Segment Start: MATERIAL PROVIDED

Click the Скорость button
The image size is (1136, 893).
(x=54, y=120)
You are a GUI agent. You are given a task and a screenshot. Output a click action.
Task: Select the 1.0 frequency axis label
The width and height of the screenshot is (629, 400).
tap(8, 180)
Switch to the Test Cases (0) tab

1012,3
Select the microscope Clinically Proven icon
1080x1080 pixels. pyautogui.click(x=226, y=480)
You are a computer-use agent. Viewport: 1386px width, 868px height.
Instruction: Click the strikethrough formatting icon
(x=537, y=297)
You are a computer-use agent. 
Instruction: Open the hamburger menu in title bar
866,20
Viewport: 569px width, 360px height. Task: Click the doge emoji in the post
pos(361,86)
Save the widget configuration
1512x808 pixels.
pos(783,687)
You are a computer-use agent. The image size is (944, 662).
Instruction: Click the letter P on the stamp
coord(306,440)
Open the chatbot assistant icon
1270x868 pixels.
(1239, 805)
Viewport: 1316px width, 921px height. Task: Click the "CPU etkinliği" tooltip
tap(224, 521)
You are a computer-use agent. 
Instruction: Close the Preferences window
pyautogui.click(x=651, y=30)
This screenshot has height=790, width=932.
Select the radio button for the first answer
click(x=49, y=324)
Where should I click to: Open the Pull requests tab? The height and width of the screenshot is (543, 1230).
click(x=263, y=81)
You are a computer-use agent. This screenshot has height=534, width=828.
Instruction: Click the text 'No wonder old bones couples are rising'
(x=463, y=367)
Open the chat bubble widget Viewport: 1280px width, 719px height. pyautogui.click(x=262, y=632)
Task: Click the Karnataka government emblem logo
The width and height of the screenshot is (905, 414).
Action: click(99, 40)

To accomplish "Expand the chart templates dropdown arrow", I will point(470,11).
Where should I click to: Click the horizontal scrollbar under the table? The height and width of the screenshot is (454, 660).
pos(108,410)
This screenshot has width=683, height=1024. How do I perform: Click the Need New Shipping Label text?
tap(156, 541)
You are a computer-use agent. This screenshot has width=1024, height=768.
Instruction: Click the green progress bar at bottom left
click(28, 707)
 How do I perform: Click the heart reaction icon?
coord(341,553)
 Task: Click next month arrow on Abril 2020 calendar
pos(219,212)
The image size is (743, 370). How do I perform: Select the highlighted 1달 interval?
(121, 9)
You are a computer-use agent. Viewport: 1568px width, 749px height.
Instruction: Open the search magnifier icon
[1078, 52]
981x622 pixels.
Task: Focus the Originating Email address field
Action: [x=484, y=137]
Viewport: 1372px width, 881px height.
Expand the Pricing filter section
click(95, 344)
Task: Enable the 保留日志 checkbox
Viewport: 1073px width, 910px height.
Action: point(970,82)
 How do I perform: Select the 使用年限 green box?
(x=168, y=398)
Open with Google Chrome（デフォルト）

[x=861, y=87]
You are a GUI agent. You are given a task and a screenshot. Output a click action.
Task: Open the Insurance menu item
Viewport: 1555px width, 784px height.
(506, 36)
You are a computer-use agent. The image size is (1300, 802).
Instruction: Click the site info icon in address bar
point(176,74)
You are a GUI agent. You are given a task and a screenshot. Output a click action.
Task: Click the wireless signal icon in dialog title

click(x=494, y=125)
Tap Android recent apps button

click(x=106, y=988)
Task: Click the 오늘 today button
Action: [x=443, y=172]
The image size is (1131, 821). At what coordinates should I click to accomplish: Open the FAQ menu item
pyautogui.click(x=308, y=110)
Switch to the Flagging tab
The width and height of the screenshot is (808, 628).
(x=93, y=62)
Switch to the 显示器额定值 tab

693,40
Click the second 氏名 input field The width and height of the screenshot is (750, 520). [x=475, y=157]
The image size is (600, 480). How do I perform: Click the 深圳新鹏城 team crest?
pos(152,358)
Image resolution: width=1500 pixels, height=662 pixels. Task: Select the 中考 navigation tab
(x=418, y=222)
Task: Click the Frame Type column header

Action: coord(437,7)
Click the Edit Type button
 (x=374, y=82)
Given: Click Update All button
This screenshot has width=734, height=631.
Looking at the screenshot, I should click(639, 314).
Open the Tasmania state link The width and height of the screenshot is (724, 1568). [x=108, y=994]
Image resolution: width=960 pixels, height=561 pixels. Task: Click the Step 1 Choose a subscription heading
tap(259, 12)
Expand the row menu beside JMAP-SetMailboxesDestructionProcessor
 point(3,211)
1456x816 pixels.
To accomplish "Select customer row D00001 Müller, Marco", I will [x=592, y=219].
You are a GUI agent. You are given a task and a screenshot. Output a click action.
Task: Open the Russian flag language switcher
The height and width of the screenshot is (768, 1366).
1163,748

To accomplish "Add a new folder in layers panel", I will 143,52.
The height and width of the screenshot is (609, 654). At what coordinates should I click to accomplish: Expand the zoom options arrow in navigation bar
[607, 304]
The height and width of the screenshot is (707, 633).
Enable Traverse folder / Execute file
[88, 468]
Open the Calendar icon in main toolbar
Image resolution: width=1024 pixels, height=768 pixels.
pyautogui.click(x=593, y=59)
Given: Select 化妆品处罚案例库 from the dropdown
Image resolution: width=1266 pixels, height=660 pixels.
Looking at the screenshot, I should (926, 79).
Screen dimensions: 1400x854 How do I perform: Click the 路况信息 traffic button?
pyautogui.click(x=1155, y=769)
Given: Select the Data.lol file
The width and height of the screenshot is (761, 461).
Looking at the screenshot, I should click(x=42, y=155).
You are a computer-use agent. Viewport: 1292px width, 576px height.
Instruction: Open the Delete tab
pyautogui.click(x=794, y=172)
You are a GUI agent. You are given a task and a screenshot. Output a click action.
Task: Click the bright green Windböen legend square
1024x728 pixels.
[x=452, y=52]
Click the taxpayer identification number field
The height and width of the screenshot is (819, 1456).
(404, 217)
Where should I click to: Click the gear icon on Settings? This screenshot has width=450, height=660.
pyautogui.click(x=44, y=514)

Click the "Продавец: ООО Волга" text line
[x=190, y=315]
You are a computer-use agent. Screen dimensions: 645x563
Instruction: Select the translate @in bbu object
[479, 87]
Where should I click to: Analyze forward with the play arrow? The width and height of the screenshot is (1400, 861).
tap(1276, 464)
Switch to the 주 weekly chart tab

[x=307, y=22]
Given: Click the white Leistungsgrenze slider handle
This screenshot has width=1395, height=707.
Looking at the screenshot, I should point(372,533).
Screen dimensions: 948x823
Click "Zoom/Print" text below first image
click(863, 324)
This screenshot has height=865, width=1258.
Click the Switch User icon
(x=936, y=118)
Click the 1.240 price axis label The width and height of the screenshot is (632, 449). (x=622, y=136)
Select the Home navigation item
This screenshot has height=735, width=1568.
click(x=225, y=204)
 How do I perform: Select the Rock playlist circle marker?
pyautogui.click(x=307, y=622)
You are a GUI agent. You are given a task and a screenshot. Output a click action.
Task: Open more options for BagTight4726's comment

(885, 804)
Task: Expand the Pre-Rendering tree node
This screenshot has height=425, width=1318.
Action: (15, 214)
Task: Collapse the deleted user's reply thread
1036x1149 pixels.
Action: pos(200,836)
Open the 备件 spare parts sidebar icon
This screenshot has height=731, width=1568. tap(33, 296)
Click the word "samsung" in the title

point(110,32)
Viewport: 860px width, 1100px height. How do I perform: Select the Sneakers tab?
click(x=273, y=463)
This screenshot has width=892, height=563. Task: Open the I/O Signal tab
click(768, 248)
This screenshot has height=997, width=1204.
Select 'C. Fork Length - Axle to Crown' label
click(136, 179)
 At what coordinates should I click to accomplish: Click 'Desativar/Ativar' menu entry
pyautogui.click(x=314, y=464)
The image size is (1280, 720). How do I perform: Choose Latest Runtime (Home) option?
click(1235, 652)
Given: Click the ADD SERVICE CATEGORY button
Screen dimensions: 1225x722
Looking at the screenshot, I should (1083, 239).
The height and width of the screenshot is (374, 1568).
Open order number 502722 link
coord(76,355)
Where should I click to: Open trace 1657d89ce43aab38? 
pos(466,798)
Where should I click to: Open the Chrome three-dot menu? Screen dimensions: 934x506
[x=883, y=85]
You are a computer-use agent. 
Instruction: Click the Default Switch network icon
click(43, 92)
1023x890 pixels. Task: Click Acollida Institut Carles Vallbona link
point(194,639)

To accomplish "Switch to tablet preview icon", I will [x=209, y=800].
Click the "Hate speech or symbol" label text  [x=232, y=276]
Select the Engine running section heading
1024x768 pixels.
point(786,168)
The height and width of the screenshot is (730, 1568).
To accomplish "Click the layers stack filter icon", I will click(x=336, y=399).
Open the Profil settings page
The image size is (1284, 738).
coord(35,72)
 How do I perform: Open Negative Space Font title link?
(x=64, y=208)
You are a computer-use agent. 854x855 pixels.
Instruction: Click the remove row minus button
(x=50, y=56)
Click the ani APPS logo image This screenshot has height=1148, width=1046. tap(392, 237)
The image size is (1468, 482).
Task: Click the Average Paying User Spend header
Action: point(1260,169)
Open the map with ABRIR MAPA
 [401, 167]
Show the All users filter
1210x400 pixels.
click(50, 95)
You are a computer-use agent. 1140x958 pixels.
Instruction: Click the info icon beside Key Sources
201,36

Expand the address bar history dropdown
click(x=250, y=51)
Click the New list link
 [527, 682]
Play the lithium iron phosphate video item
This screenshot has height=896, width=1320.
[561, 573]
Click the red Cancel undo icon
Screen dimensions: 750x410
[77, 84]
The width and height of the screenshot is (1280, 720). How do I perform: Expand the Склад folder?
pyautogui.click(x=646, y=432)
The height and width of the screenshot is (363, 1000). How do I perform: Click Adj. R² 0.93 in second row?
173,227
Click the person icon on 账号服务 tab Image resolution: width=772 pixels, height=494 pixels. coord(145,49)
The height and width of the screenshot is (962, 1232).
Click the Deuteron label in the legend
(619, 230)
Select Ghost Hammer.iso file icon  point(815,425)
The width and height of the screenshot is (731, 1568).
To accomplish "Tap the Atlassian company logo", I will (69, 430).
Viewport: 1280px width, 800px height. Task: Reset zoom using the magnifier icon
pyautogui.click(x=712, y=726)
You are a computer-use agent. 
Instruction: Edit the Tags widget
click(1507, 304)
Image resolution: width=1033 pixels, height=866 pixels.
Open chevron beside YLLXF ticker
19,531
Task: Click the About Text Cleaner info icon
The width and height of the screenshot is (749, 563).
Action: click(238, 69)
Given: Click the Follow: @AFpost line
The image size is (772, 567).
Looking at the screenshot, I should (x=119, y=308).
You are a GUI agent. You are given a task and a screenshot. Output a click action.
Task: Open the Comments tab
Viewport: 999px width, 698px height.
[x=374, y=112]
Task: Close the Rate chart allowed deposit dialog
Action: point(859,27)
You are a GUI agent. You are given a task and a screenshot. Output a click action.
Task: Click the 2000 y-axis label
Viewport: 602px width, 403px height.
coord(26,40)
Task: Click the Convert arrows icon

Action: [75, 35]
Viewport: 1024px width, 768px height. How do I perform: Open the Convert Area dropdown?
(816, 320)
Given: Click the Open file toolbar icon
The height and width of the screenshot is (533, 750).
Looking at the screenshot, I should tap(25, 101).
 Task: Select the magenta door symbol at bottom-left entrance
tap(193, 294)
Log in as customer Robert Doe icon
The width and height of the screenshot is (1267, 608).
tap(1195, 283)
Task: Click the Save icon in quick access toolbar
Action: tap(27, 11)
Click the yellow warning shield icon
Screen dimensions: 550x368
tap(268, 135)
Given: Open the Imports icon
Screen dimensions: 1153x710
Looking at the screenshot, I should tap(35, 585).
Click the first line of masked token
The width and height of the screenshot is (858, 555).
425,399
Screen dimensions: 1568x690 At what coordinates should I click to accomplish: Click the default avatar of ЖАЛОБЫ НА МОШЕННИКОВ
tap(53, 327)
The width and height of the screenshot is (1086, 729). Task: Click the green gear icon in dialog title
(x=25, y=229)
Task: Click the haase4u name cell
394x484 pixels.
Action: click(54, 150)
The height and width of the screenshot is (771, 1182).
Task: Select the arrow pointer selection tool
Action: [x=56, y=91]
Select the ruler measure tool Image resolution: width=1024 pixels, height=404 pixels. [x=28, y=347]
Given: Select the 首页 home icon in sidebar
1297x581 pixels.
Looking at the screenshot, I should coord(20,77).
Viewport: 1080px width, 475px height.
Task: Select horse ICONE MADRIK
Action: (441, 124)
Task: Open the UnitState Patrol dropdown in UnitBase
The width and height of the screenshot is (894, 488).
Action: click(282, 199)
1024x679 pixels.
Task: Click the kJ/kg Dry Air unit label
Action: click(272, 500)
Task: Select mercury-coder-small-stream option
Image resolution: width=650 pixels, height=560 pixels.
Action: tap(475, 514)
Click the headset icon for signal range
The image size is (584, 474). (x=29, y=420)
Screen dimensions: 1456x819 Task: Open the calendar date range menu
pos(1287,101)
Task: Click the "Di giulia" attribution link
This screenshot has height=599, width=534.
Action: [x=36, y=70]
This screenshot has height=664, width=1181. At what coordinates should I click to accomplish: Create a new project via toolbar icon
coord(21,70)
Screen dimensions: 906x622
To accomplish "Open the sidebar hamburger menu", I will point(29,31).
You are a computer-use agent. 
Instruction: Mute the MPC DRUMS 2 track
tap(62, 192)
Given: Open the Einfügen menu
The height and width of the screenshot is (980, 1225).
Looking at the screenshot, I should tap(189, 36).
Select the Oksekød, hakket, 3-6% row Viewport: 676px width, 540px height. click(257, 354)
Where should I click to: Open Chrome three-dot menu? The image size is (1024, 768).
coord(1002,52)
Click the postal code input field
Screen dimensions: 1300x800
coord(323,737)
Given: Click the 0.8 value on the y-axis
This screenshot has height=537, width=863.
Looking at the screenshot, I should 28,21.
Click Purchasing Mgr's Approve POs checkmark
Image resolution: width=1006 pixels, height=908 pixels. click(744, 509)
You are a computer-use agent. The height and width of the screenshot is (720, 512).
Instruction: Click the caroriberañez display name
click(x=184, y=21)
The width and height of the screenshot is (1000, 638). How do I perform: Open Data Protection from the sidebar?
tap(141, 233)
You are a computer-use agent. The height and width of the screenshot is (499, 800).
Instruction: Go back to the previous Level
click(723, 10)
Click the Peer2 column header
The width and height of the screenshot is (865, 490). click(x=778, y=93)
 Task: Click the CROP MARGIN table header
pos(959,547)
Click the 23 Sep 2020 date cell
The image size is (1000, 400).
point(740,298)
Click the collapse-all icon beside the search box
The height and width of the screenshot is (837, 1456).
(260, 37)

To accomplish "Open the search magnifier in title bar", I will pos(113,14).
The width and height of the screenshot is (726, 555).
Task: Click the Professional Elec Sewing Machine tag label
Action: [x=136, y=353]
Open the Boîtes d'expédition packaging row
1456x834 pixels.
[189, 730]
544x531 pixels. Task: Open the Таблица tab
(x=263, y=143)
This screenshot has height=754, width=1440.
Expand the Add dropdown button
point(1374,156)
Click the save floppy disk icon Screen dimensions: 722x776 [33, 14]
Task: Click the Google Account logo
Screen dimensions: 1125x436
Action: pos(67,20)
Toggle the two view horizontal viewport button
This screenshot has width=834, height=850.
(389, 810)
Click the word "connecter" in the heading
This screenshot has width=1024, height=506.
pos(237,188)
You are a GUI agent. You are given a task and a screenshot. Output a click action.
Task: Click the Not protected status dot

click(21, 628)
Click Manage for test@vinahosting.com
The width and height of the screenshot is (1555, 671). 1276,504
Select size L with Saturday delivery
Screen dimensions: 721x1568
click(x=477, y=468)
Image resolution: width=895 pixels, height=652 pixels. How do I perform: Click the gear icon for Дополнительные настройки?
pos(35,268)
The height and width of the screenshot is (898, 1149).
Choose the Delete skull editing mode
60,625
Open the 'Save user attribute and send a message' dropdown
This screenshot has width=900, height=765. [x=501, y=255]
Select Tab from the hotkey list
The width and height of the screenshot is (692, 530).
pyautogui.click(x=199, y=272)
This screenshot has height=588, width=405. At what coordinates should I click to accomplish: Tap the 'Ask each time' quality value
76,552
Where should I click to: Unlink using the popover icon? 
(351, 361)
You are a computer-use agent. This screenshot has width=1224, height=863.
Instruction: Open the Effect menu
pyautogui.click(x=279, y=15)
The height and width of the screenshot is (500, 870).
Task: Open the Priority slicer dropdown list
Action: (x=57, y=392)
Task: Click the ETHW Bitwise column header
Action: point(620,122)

Segment End: MATERIAL PROVIDED

Reproduce only this range: the first line of the data above through the line with "Task: Select the 1.0 frequency axis label", both included, exactly as written.

Click the Скорость button
The image size is (1136, 893).
(x=54, y=120)
You are a GUI agent. You are given a task and a screenshot. Output a click action.
Task: Select the 1.0 frequency axis label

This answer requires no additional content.